El-Jadida : quelle fraîcheur sous l’étiquette ?

Il y a, dans certains supermarchés d’El-Jadida, une étrange poésie de l’attente. Celle des fruits et des légumes qui semblent parfois avoir oublié le chemin de l’arrivage, languissant plusieurs jours dans leurs bacs, sous les lumières blanches des rayons.

On choisit, on hésite, on soupèse… et l’on finit par faire confiance à cette petite date imprimée sur l’emballage, comme à une promesse : à consommer avant telle date. Mais la fraîcheur, elle, ne se laisse pas toujours enfermer dans une étiquette.

Prenez les pains à sandwich. On vérifie machinalement la date, rassuré par quelques chiffres bien alignés. Puis on rentre chez soi, on ouvre le paquet, on en avale un premier… avant de découvrir, sur les suivants, de petites taches verdâtres et duveteuses.

La moisissure était là, silencieuse, tapie derrière l’emballage. Et voilà que la jolie promesse de fraîcheur prend soudain un goût amer. Quant aux risques sanitaires liés à certaines moisissures et à leurs toxines, ils ne sont évidemment pas à prendre à la légère.

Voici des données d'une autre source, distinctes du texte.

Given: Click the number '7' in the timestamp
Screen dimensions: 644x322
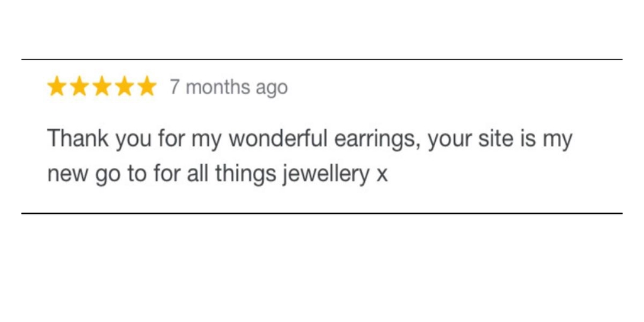Looking at the screenshot, I should click(175, 87).
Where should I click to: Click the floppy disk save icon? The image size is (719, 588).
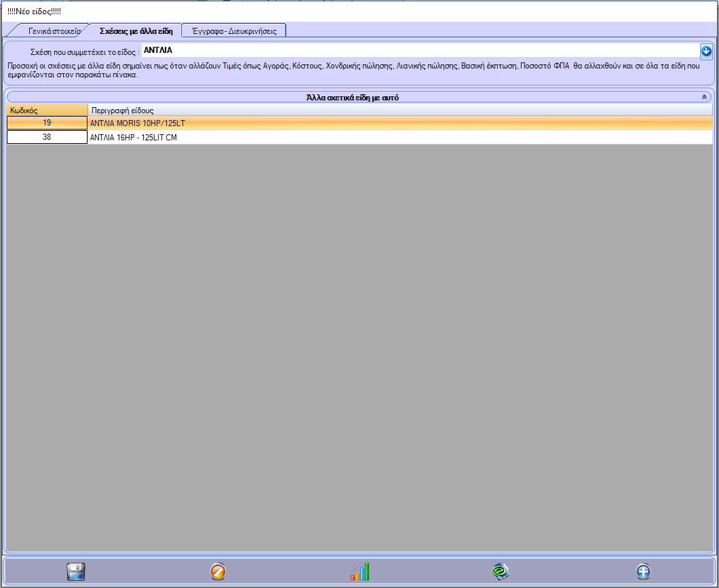76,572
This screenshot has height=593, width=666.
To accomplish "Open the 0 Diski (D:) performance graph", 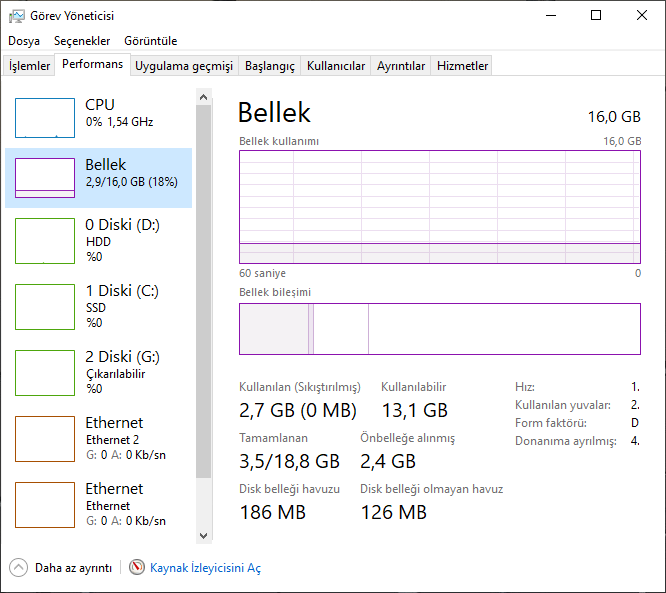I will 45,242.
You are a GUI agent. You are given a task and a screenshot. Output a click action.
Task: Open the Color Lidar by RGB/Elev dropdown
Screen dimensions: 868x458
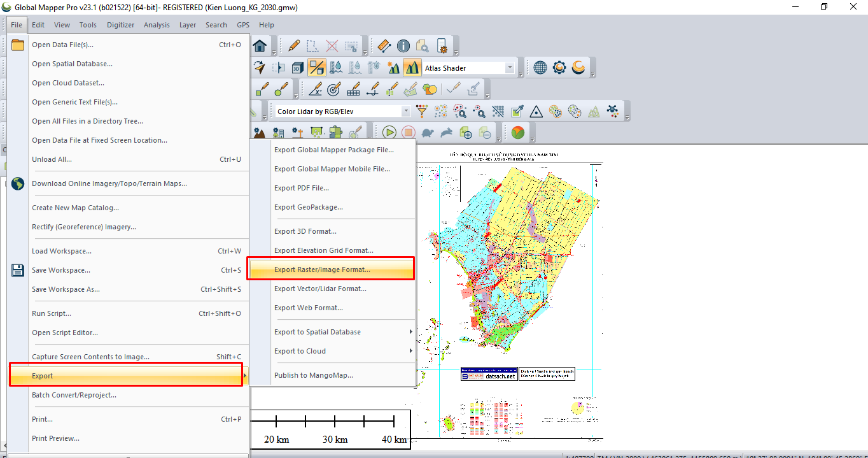(x=406, y=111)
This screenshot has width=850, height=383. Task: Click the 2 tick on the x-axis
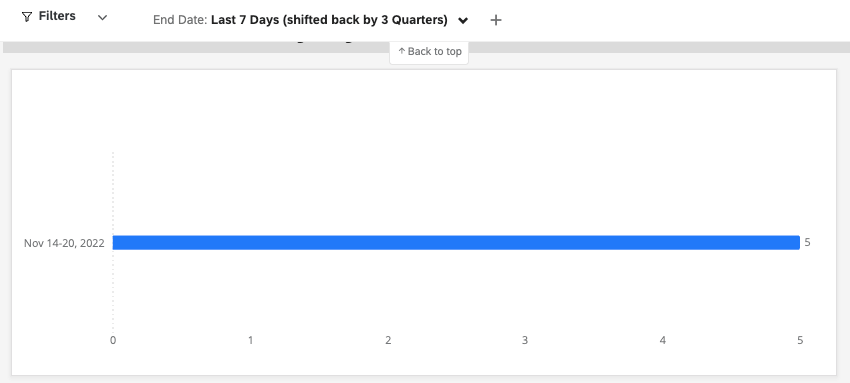[x=388, y=340]
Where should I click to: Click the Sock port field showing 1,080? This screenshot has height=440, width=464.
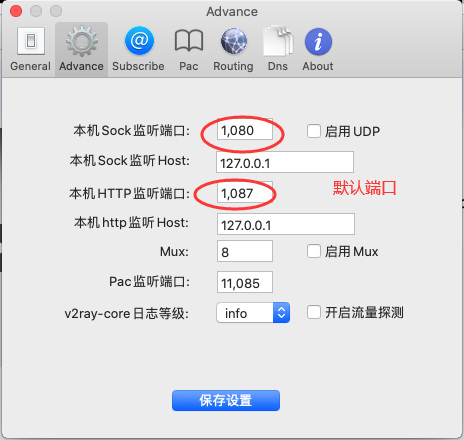point(245,130)
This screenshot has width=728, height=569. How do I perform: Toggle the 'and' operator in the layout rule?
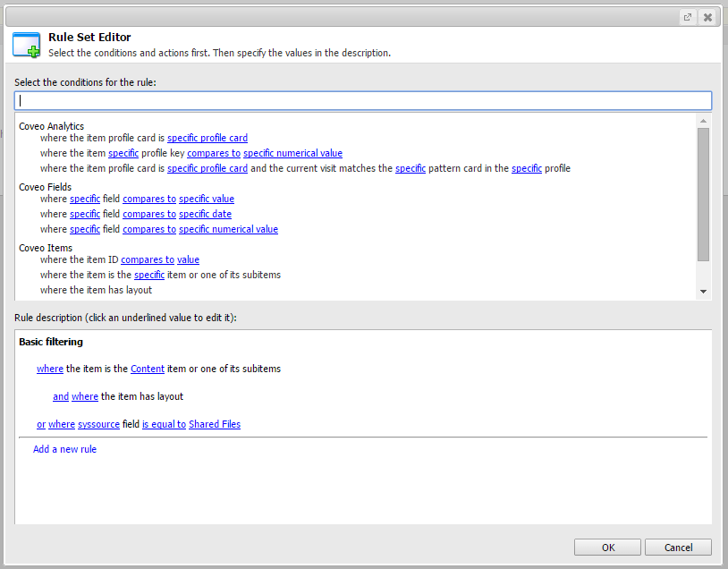61,396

Retour au magasin, donc. Le détaillant compatit, échange le produit ou le rembourse, parfois avec un étonnement sincère : « Mais pourtant, monsieur, il n’est pas périmé ! »

Justement. C’est peut-être là que commence le problème : un produit peut être dans les temps sans être réellement frais.

Alors, que faire ?

Regarder l’étiquette avant l’achat reste un réflexe utile. Mais pouvoir examiner réellement le produit, lorsque cela est possible, serait encore plus rassurant. Seulement voilà : dans l’univers aseptisé des emballages et des rayons impeccablement alignés, le consommateur ne peut pas toujours toucher, sentir ou observer ce qu’il achète.

C’est peut-être l’une des raisons pour lesquelles certains préfèrent encore les souks et les marchés populaires. Là, les fruits et les légumes sont à portée de main. On les retourne, on les palpe, on les respire presque. Nos vieilles mains de consommateurs deviennent alors de petits instruments de contrôle, imparfaits certes, mais parfois plus éloquents qu’une date imprimée.

Cela ne signifie évidemment pas que les souks garantissent, par magie, une qualité irréprochable ou une fraîcheur à toute épreuve. Loin de là.

Mais au moins, la marchandise y est souvent plus visible, plus accessible, plus palpable.

Et dans un monde où tout semble désormais soigneusement emballé, étiqueté et daté, il reste peut-être quelque chose de rassurant dans le simple fait de pouvoir regarder ce que l’on s’apprête à mettre dans son panier… avant de le mettre dans son assiette.